■ **What the task requires**
Please copy each line of the records below that holds the word "category".

Records excerpted from a collection
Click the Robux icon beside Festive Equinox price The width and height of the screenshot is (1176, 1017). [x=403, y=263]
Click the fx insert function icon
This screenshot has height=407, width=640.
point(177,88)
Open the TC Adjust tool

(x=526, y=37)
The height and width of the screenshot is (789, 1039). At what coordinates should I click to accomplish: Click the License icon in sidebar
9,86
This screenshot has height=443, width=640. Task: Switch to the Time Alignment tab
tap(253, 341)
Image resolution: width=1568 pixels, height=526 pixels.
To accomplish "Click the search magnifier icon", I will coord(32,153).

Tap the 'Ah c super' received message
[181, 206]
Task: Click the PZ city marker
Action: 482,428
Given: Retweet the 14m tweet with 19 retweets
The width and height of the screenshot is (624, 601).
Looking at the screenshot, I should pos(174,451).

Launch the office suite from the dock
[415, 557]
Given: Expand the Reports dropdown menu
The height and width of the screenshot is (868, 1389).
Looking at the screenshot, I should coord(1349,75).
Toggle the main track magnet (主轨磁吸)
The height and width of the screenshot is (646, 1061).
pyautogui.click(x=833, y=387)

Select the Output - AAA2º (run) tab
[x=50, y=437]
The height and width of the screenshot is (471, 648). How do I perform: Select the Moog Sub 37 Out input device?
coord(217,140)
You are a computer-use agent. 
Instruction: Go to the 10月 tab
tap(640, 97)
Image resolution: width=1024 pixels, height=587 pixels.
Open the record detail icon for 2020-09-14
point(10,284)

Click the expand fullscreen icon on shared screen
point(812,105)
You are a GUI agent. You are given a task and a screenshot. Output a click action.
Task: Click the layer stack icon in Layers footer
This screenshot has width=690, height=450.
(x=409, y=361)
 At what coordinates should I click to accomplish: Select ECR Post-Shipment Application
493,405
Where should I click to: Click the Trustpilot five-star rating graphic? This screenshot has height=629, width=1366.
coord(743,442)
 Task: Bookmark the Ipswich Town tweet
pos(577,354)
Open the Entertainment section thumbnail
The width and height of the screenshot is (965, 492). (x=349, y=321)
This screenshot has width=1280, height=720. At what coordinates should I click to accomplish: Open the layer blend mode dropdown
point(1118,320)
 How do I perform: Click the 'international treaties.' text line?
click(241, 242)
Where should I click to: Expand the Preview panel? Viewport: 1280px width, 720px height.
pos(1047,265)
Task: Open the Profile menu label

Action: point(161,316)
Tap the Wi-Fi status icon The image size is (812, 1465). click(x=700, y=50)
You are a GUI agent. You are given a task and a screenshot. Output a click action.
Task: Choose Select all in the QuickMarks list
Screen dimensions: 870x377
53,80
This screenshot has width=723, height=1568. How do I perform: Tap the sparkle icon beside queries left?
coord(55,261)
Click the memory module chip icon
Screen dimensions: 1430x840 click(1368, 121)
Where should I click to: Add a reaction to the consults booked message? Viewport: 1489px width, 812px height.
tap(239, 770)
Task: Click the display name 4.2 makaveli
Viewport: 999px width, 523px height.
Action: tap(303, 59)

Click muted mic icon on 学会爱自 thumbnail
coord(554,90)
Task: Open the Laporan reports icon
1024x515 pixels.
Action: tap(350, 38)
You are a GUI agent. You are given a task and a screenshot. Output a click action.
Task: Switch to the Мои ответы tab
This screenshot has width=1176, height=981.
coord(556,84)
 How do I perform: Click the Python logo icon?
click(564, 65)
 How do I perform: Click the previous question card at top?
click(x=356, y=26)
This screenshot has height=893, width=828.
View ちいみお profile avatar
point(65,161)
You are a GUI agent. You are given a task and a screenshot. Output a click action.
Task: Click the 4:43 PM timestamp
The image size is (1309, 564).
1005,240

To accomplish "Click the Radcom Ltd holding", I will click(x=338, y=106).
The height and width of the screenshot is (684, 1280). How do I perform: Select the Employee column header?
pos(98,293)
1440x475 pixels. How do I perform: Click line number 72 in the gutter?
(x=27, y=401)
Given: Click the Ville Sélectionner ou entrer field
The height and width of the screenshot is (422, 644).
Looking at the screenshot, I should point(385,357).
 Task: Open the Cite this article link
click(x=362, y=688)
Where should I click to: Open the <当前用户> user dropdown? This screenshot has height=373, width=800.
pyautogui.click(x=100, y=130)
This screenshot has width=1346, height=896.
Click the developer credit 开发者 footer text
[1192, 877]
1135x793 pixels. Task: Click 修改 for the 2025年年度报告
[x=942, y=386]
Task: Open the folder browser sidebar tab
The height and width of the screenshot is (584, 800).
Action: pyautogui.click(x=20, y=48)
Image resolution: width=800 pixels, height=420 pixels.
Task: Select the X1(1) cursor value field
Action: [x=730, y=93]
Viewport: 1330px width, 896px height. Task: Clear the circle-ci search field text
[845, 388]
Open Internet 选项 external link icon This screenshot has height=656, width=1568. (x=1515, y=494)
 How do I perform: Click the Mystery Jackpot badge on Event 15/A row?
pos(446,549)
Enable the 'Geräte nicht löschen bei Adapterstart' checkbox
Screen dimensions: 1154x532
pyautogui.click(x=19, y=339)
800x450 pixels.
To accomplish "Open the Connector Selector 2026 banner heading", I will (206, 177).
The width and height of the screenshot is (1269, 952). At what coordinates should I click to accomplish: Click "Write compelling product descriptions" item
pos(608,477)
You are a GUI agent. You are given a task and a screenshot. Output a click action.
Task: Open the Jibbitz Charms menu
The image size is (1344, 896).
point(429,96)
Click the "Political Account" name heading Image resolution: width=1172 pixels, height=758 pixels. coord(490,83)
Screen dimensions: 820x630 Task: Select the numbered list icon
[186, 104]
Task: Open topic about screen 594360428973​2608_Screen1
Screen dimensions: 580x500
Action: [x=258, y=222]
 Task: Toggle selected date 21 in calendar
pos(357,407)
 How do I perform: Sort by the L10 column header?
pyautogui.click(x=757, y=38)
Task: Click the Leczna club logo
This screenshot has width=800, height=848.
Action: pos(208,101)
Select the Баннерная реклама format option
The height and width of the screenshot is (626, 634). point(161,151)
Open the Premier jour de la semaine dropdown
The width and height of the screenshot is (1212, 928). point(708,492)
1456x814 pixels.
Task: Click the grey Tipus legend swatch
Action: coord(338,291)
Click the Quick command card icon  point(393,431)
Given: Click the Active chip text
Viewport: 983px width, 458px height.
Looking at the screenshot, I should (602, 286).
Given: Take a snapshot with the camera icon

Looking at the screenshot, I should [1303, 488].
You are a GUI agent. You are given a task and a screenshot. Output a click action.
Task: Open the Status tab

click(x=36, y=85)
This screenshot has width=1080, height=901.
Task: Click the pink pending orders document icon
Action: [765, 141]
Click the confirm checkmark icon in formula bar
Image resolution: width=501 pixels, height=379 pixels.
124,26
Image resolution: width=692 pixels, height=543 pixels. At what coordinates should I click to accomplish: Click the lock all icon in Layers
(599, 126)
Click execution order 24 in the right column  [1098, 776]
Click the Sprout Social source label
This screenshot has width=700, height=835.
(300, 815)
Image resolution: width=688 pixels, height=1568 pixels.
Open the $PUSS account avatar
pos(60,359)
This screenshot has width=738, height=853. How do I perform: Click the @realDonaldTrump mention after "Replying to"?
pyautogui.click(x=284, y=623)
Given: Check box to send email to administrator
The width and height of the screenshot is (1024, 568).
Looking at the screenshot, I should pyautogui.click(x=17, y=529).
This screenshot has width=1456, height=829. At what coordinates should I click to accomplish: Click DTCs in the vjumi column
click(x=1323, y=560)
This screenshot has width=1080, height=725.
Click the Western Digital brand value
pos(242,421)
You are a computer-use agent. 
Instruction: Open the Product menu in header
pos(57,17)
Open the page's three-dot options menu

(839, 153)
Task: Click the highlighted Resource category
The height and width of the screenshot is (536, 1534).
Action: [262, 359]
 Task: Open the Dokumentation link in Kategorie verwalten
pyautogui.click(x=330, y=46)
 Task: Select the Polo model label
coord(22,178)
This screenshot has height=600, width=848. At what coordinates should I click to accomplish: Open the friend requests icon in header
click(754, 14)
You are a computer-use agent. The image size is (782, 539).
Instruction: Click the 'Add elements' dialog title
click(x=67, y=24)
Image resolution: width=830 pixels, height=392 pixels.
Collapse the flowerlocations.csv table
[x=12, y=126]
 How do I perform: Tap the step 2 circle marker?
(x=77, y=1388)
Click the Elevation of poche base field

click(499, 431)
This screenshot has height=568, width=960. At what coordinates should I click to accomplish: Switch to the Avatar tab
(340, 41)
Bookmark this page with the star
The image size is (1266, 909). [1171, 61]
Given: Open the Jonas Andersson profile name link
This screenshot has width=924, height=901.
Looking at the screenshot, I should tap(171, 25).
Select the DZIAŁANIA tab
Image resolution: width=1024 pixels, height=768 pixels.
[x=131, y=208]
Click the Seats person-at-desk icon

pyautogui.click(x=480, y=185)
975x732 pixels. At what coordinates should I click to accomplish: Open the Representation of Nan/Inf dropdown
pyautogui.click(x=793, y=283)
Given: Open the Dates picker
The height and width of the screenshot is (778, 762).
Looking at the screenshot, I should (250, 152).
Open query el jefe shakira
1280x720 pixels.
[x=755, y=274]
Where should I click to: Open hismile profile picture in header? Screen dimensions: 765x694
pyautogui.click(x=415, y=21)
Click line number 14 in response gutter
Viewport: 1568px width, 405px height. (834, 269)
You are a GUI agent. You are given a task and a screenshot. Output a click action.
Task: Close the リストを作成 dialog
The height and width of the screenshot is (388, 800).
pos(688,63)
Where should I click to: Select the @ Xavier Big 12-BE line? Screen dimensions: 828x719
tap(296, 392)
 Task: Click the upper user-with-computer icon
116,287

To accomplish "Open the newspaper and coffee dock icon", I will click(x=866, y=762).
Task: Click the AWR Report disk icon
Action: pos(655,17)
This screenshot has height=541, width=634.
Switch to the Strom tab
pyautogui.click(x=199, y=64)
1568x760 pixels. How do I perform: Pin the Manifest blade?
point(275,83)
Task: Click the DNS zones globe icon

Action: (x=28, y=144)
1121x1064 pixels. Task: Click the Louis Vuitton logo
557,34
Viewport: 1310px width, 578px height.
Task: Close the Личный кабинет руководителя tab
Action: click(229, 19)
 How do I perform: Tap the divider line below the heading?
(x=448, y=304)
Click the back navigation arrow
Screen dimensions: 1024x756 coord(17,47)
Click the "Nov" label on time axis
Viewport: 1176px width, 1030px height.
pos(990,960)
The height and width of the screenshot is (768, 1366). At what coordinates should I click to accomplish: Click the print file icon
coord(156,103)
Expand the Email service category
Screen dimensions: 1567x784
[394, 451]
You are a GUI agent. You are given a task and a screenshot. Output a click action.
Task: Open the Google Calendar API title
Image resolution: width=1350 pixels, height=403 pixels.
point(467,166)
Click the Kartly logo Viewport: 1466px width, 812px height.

■ **Exercise result**
Task: Click the highlighted Resource category
Expand the Email service category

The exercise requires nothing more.